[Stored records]
.....

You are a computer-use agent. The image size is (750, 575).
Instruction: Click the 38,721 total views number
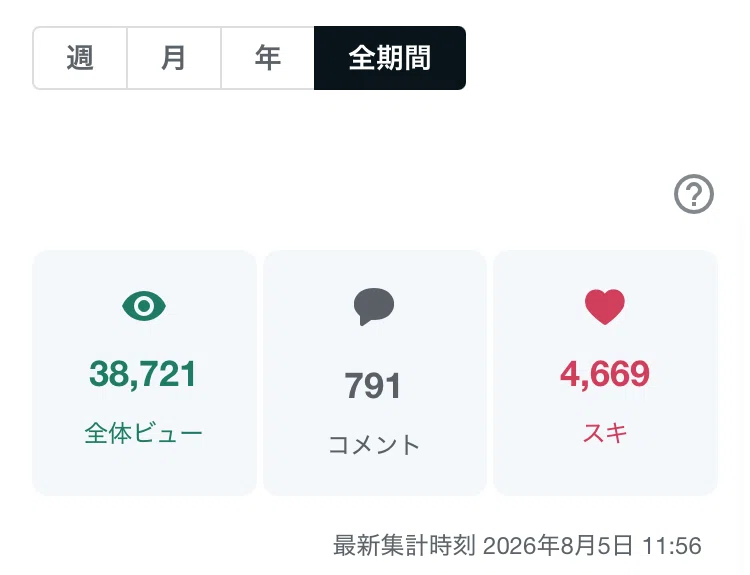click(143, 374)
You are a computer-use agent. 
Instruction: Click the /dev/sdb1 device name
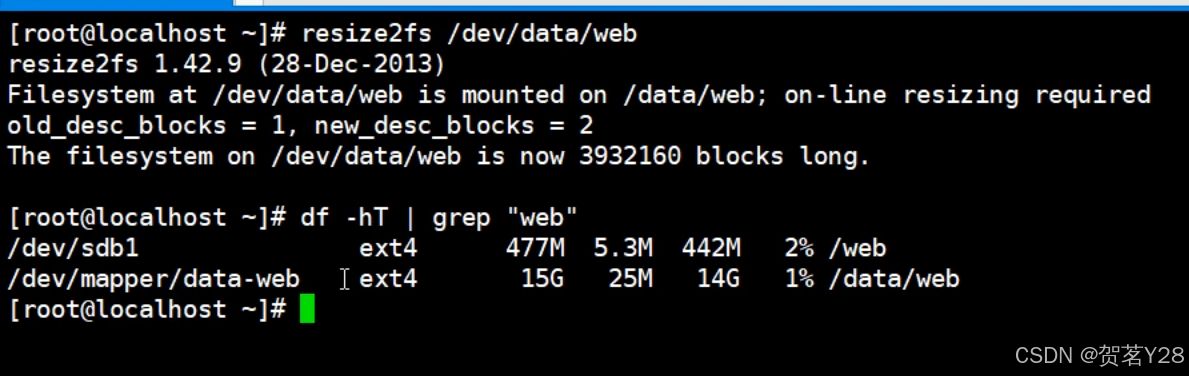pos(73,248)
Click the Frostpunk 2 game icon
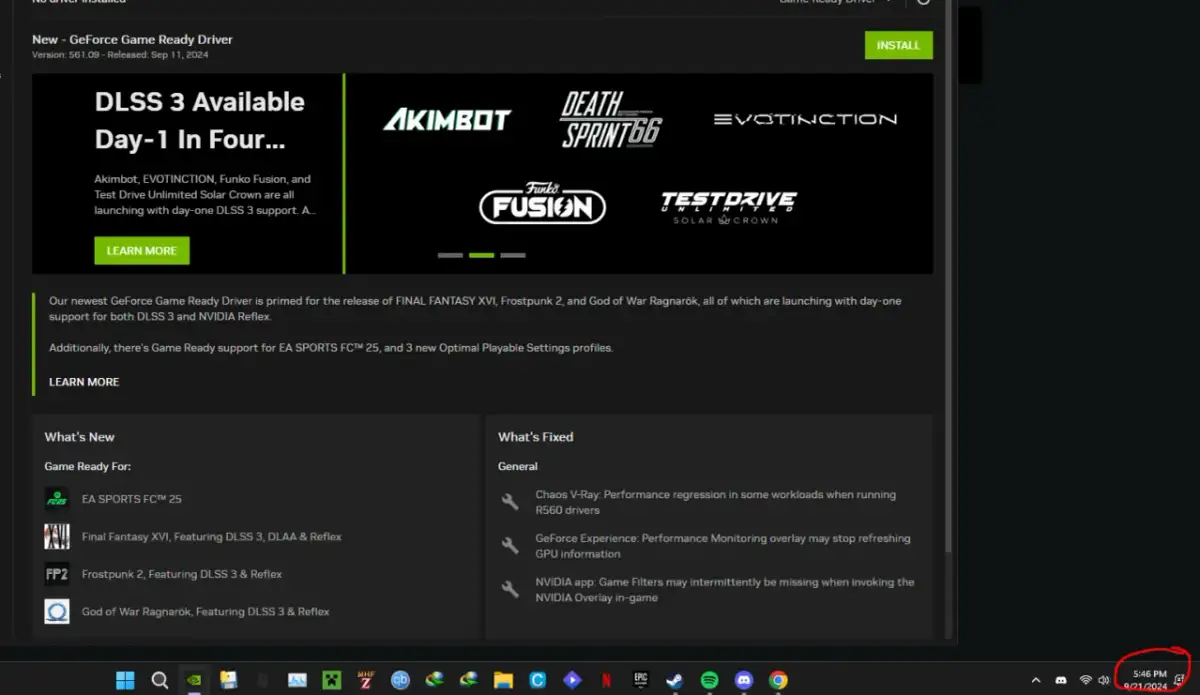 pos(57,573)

.....

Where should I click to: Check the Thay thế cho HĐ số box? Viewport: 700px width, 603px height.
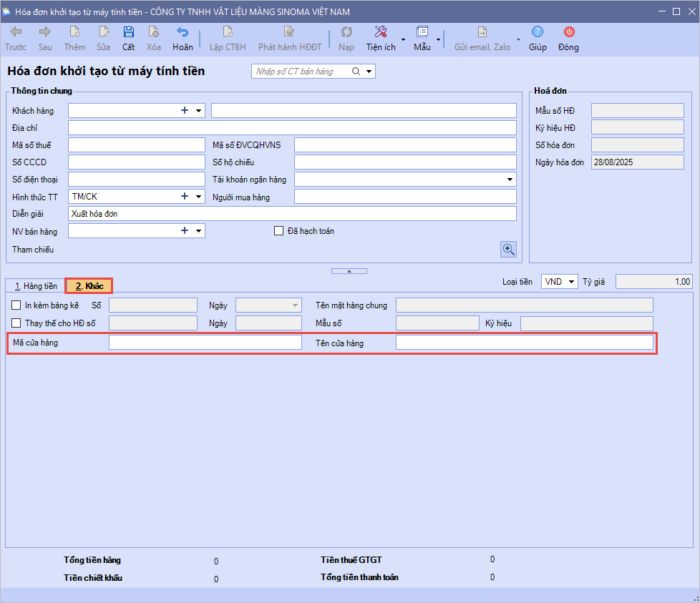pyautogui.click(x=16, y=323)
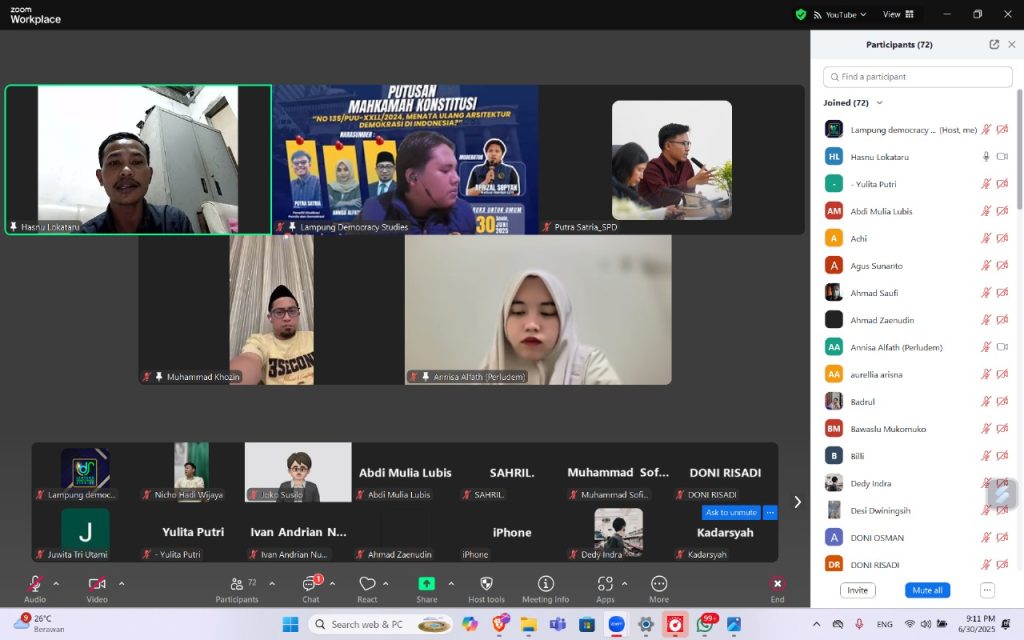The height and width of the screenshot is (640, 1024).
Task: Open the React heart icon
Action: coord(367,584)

.....

Among the lines above, list those that contain the word "computer".

_Answer area_
You are a computer-use agent. The image size is (750, 575).
You are a computer-use agent. 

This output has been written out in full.